Yale School of Management

Research overview

Working at the intersection of healthcare operations and applied statistical learning, my research develops data-driven approaches for inferring the process dynamics of healthcare delivery systems, so that realistic models can be built to generate insights for improving the efficiency of healthcare. The specific areas of healthcare that I have worked on fall into three categories, all of which address questions faced by physicians and policymakers.


The incentive dynamics between Medicare and dialysis providers

End-Stage Renal Disease (ESRD) is chronic failure of the kidneys and dialysis therapy is the only alternative treatment to a kidney transplant. In the US, ESRD disproportionately affects the socio-economically disadvantaged, and those afflicted require dialysis therapy three times a week for sustenance, typically at an outpatient dialysis clinic. Due to the crushing healthcare costs associated with ESRD, all medical expenses of almost all ESRD patients are covered by Medicare’s ESRD program, which spent almost $70,000 per patient in 2011 (US Renal Data System). Meanwhile, dialysis providers face conflicting financial interests when deciding on how much effort to put into treating patients, which may adversely impact patient outcomes and Medicare’s costs. My co-authors and I propose evidence-based strategies for realigning the incentives of providers in order to improve patient outcomes, reduce Medicare expenditures as well as increase provider earnings.


  • Lee and Zenios (2009): Optimal capacity overbooking for the regular treatment of chronic conditions. Operations Research 57:4:852-865.
  • Lee, Chertow, Zenios (2010): Re-exploring differences among for-profit and non-profit dialysis providers.

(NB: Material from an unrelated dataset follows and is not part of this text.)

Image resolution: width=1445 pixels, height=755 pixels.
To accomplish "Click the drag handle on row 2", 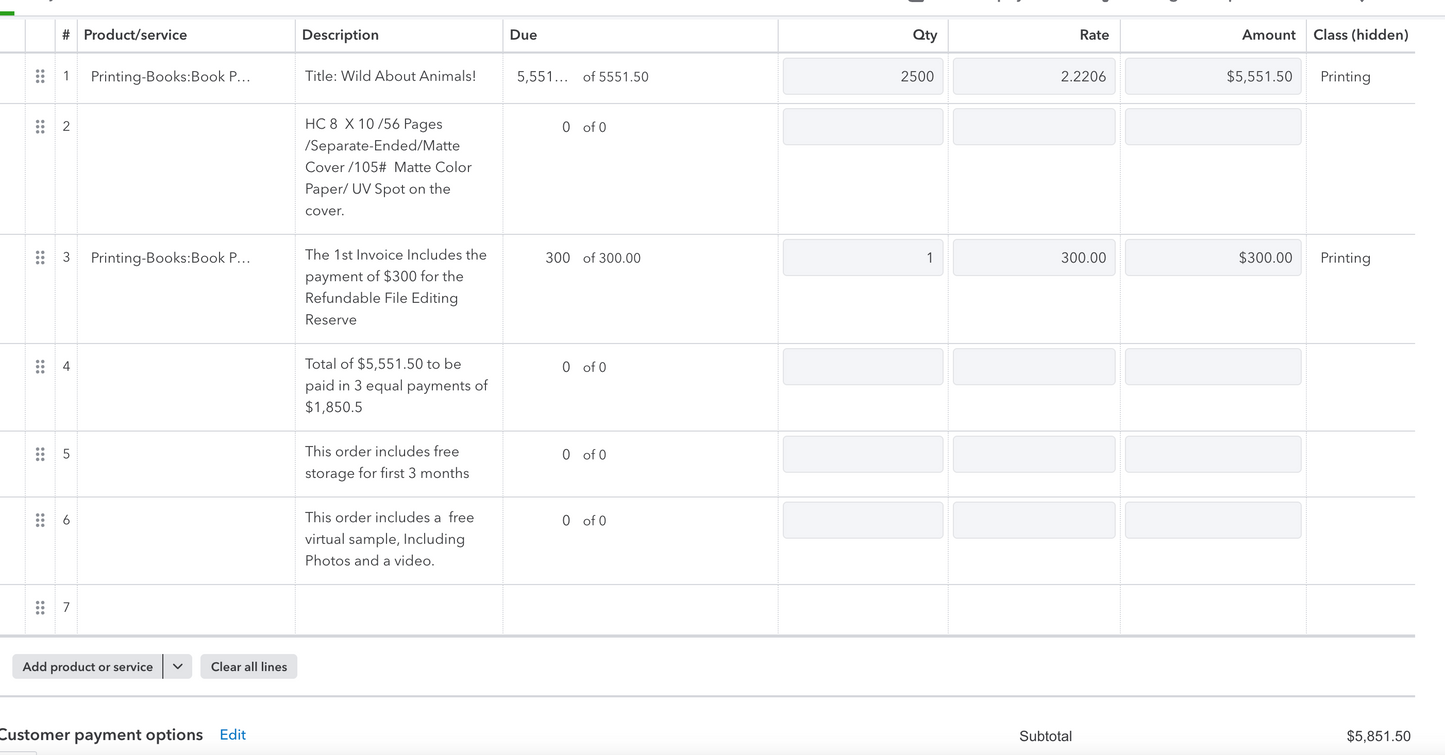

Health Services Research 45:3:633-646.
  • Lee and Zenios (2012): An evidence-based incentive system for Medicare’s End-Stage Renal Disease Program. Management Science 58:6:1092-1105.


Outcomes evaluation of medical interventions/clinical trials

A large part of medical statistics is directed towards determining if the treatment and control groups differ in outcomes. This task is sometimes complicated by a lack of sufficient information on the underlying data generating/sampling process, without which the inferential target cannot be identified. Inspired by the general ideas behind partial identification and robust optimization, we show that the target can nonetheless be sharply bounded using the incomplete information that is available on the processes. The upper or lower bound then facilitates efficient nonparametric evaluation of the efficacy of a new medical treatment.


  • Aronow and Lee (2013): Interval estimation of population means under unknown but bounded probabilities of sample selection. Biometrika 100:1:235-240.
  • Aronow, Green, Lee (2014): Sharp bounds on the variance in randomized experiments. Annals of Statistics 42:3:850-871.


Flows in healthcare queues

In current, on-going work I am investigating the use of patient flow data to uncover the transition dynamics underlying stochastic networks that arise from healthcare settings. One recent project used data from the national renal database to develop customized post-transplant survival forecasts for kidney transplant candidates. These predictions can aid patients in evaluating the benefits of accepting a particular donor kidney. From a queuing perspective, the survival process of a transplant recipient is represented by the transition of a patient from the post-transplant node to an absorbing state, so the transplantee’s survival curve is given by the corresponding transition probability tail distribution. This approach extends for example the statistical models behind Adjuvant! Online, a cancer survival forecasting tool that has gained prominence amongst oncologists and patients for its performance in evaluating the benefits of different adjuvant therapies.